There’s been talk of planning for Jacob’s “transition to adulthood”.  It’s a thing we have to think about from around year 9, what sort of life we would like for him when he “transitions”.  Now he’s 13 he’s known to the “transition” worker.  She wrote a paragraph for his EHCP review.  She’s never met him or us but we’re on her radar. You might be thinking that my use of “” means I’m not that happy with the phrase “Transition”, well you might be right.  It’s an irritating little word and until this evening I couldn’t quite put my finger on why. Is it actually a real word? I don’t hear any parent in a mainstream setting discus transitions when their child moves on to 6th form or University. It sounds like it’s a noun being used as a verb.  Remember the Olympic Games ? How those that won medals were said to have “medaled”?  Well, no a medal is a thing and winning one is a doing thing! Medaling is not a thing and I’m not convinced transitioning is a thing either. But I’ve looked it up and it is a real word and our son will be doing it in during the next few years so that’s not it…. I can’t let that be the reason it annoys me.

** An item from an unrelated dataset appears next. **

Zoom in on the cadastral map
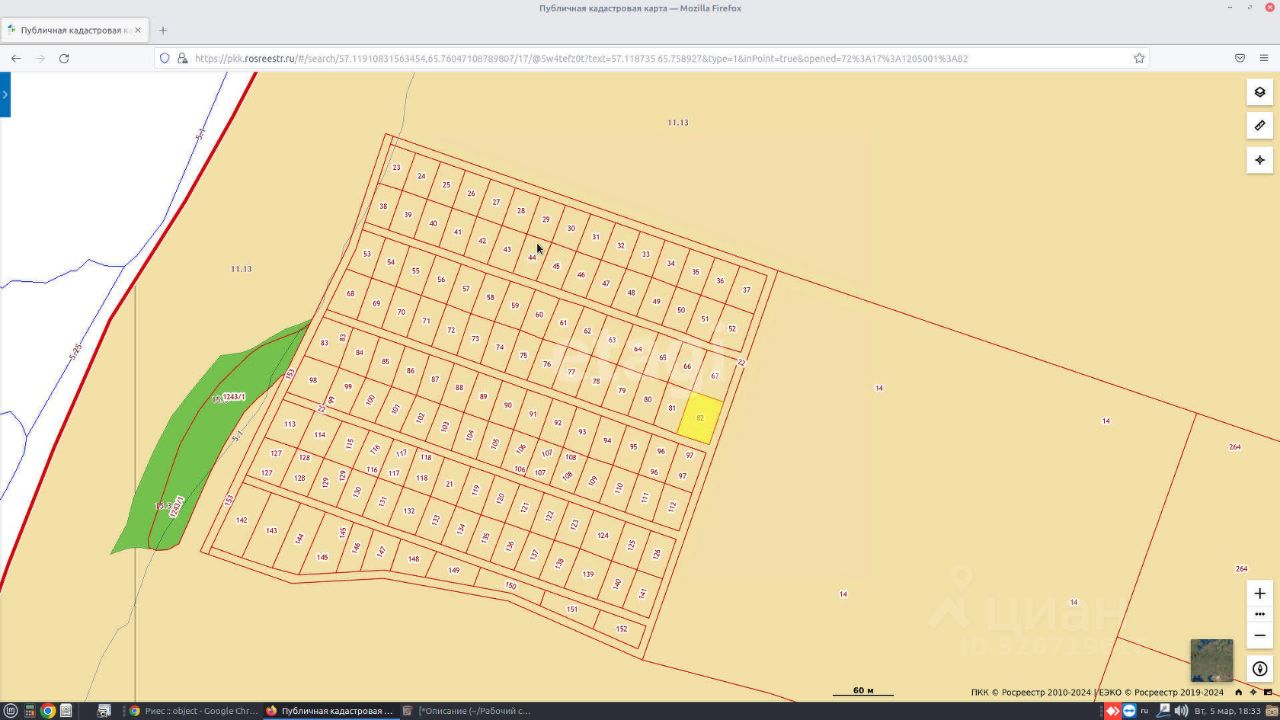The height and width of the screenshot is (720, 1280). pos(1259,593)
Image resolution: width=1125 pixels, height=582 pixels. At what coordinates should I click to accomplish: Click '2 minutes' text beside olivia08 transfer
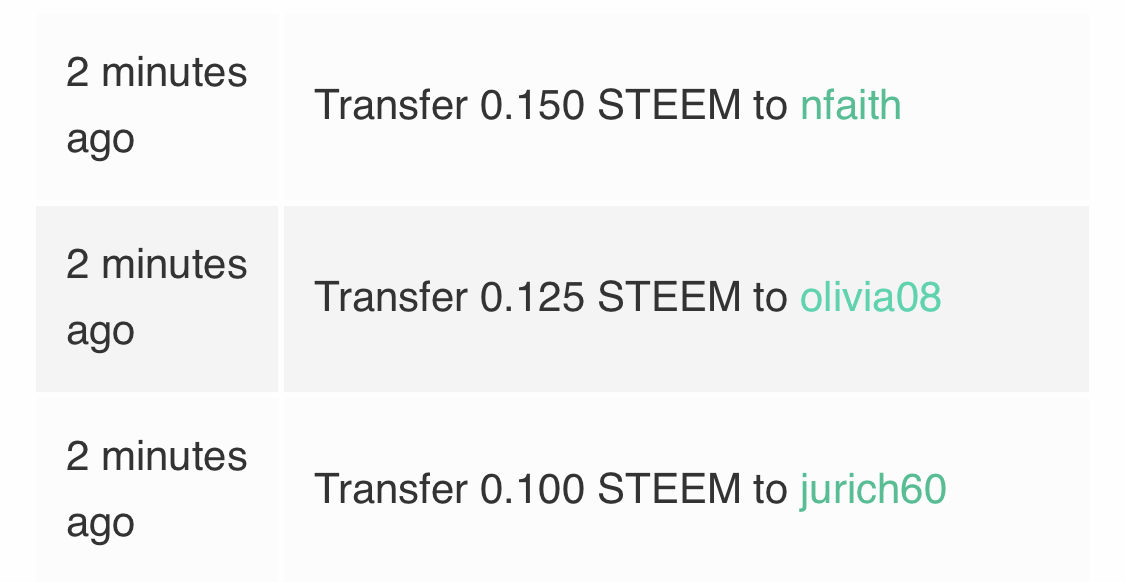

Charlotte didn’t “transition” to adulthood she just grew up and it seems to me giving this natural, normal process another name is just hammering it home that Jacob won’t, in many respects be growing up. Yeah, thanks.  I know it’s probably unfair of me after all there’s no normal process for Jacob and professionals need to call it something… but … It still annoys me!

Perhaps it’s the feeling that the word has less emphasis on the child and more on other agendas?  I’ve spoken to a few parents whose children have “transitioned” and consistently I’ve learned that although there’s lots of talk about planning for post 18 (or if they stay in education, post 25) funds and a place are only secured 6 months (or less) before the child’s 18th birthday.  So in this climate of no money, “Don’t get your hopes up!”,  I think I’m going with the headline on Mencap’s  Transition page of their website

“Mencap Tranition to adult services. What’s next. See what options there are and (and here’s the important bit) how services for your child will change”

That’s what it’s all about.  It’s preparing parents for the fact that at some level their child will become an adult in the eyes of society.  It’s less about them becoming an adult and more about standing on the edge of the childrens’ services cliff …..and plummeting over the edge into adult services. Can’t wait!